Recent Developments in Political Risk Insurance in the Asia Pacific Region: An Antipodean Perspective
THE ASIA PACIFIC REGION: AN INTRODUCTION
The nature of political risk in the Asia Pacific region is fundamentally influenced by the variety and diversity of the countries in the region. That, in turn, results in considerable diversity, firstly in the types of political risks faced by foreign investors in the region, and secondly in the nature of the legal issues such risks give rise to when they crystallize. A brief look at some of the countries in the region should suffice to illustrate this diversity. The region includes:
* members of the G8, the United States and Japan;
* smaller though relatively wealthy industrialized countries such as Australia, and New Zealand;
* newly industrialized countries (”NICs”) such as Singapore, Taiwan, Korea, and Hong Kong;
* major rapidly emerging economies, such as China and India;
* emerging, though often troubled economies, such as Indonesia, Malaysia and Thailand; and
* many low income countries including many pacific island states.1
The region is generally regarded to have recovered from the financial crises that plagued it in the late 1990s. Rapid but uneven growth, and continued economic integration once again characterize the business environment in the region.2 Against this background, political instability in some of the low income countries of the region has led to a number of instances of armed violence, and in some cases, insurrection. That, in turn, has resulted in a number of insurance coverage disputes of a traditional nature, which are examined in more detail in the second and third sections of this article, where we draw directly on our recent successful experience in defending political risk insurance (”PRI’) litigation in Fiji. The international nature of such litigation often raises private international law issues, which may be a fertile area for dispute in a PRI context, and which we examine in the fourth section of this article. By contrast, economic growth has, in recent years, resulted in a complex interplay of commercial law and public international law in the area of foreign direct investment (”FDI”), which is examined in the final section of this article.

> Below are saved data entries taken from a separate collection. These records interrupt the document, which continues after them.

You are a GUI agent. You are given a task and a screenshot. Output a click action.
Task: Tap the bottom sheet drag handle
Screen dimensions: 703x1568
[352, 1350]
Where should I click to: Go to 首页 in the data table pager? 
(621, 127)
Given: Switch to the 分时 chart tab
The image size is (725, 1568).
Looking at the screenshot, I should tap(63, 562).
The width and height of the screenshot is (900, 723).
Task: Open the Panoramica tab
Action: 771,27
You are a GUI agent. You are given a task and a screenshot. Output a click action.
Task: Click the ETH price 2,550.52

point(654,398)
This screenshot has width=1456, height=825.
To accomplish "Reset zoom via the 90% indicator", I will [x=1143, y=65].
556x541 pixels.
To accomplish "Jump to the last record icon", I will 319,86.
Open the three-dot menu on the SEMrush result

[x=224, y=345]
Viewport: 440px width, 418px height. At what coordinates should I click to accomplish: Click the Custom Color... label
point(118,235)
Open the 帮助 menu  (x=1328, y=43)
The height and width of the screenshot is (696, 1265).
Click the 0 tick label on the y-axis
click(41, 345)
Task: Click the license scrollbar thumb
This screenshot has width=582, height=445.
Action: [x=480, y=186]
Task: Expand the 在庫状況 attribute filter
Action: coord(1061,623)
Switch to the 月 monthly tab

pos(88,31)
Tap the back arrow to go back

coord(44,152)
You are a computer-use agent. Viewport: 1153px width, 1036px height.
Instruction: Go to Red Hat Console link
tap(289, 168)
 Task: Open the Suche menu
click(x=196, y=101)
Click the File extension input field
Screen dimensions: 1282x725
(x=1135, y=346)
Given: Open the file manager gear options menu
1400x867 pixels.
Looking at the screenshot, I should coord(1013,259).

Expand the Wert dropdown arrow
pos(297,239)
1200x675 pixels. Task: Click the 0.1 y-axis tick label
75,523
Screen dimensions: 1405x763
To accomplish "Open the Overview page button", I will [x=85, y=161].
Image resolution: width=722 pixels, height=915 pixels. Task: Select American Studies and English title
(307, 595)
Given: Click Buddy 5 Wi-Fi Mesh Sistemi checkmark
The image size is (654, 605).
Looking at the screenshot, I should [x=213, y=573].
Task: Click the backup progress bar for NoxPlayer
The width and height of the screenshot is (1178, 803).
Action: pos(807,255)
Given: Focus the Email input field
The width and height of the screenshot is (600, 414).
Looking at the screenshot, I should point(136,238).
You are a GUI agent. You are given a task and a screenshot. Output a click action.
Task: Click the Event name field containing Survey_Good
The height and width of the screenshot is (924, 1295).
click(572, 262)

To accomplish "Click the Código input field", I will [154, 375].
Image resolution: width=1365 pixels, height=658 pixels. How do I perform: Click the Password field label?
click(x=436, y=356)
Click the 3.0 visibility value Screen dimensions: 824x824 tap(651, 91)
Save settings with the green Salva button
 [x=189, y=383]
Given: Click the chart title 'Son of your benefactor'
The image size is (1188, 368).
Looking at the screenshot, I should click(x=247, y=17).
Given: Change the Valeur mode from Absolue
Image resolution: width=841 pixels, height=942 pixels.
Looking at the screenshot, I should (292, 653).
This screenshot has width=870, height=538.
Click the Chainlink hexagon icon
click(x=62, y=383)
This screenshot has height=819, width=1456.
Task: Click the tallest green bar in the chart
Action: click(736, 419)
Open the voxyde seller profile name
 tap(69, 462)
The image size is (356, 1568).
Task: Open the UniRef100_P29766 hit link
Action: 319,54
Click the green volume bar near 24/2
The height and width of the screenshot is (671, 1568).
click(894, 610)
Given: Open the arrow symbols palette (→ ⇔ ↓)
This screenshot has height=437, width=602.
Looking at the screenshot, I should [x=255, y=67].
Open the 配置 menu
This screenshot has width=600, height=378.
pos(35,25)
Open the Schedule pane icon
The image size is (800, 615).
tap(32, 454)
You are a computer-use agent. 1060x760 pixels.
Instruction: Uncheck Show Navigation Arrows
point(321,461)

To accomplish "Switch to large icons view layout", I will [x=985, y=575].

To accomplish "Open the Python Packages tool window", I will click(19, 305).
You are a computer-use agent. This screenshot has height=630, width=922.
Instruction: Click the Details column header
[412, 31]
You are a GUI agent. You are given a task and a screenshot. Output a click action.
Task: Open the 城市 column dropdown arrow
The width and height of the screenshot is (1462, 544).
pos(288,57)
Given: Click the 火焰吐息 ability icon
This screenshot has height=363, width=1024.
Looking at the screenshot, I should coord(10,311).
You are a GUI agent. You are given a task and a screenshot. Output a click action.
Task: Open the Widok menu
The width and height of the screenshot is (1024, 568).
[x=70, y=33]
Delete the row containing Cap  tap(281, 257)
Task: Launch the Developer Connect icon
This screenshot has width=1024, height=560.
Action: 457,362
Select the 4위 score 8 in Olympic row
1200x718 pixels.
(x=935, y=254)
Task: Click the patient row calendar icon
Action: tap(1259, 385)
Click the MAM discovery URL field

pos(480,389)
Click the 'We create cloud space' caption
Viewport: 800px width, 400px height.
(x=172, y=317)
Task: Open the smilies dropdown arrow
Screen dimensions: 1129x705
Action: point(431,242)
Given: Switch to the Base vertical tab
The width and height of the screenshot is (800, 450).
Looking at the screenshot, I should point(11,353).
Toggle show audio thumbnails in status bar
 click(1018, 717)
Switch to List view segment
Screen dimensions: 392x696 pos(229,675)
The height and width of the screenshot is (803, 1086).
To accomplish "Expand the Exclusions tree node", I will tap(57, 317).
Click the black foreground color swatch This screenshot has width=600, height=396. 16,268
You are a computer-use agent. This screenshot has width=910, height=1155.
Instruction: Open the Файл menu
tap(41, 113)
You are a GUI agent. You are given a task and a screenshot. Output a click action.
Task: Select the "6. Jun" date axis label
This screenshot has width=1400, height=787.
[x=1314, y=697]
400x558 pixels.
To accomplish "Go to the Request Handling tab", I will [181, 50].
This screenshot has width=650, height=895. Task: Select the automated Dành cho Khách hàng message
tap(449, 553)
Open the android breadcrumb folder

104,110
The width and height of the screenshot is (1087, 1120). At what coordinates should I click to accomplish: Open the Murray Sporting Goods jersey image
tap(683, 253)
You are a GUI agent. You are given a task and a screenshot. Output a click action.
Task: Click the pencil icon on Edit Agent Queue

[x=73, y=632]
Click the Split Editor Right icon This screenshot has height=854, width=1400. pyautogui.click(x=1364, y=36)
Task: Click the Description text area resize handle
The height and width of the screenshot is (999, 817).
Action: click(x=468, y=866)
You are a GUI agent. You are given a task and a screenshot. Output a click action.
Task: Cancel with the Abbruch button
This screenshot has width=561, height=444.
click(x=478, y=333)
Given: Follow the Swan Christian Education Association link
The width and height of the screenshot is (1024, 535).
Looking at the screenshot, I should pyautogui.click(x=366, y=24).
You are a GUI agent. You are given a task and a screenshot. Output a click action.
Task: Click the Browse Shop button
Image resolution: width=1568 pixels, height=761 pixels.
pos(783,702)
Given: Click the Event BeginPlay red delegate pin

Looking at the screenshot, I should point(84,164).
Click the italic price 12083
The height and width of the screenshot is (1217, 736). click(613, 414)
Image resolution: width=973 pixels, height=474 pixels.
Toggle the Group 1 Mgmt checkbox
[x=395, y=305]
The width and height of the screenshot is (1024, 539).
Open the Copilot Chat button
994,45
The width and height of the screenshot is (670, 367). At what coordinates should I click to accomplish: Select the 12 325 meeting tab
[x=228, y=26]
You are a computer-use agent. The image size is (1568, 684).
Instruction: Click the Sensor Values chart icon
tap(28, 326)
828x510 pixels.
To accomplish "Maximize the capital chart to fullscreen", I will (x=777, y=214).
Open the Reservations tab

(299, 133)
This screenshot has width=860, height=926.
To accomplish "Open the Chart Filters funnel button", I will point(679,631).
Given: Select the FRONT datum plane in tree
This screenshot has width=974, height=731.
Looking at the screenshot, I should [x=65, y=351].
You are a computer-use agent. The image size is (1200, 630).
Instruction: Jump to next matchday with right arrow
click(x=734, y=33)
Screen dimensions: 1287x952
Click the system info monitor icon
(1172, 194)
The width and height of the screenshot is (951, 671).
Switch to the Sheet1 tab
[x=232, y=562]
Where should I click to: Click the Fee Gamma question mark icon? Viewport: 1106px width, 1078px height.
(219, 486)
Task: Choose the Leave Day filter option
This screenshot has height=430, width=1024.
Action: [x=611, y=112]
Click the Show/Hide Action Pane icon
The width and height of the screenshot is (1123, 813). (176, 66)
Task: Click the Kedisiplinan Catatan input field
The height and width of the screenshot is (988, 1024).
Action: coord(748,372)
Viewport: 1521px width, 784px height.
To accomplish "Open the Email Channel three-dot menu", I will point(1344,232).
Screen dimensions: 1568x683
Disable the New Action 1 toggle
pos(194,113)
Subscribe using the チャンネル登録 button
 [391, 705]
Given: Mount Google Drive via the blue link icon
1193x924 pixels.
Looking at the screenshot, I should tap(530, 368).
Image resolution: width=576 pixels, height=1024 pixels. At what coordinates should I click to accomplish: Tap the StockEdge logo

Recent media attention has focused on Asia Pacific regional instability and the increasing incidence of political violence in certain countries. Many people around the world are aware of the turmoil that engulfed the region after the Asian financial crisis in the late 1990s. That turmoil gave rise to a number of insurance and reinsurance disputes; for example, the riots in Indonesia in 1998 formed the background to the decision in Mann v. Lexington Insurance Co.
Recent instances of political and ethnic violence in the region have included:
* the attempted coup led by George Speight in Fiji in 2000;
* the near collapse of the government in the Solomon Islands in 2000, resulting in (a continuing) military and police intervention led by Australia; and
* most recently, in 2006 rebel “militia” activity in East Timor, also resulting in military intervention by Australia.
These events often impact insurers. They often give rise to the kinds of coverage disputes under property and ISR policies with which insurers and their lawyers will be familiar. In addition, more sophisticated foreign investors may have arranged PRI cover dealing specifically with those risks. The risks are most often insured into the major insurance markets such as London.
As a result, many such disputes will be determined in either judicial or arbitration proceedings in England, but that is not always the case. Insurance contracts, particularly property and ISR policies protecting local interests, may often provide for local law and jurisdiction. European and North American insurers may have sufficient experience before Australian and New Zealand courts to enable them to take a view on the desirability of underwriting insurance contracts that may be subject to Australian and New Zealand law, but if these issues are before a local court or tribunal in a smaller country, can they rely upon the court to reach the right result? Happily, the recent Fijian case Tappoo Holdings Ltd. v. Stuchbery4 serves to illustrate that in some countries they can.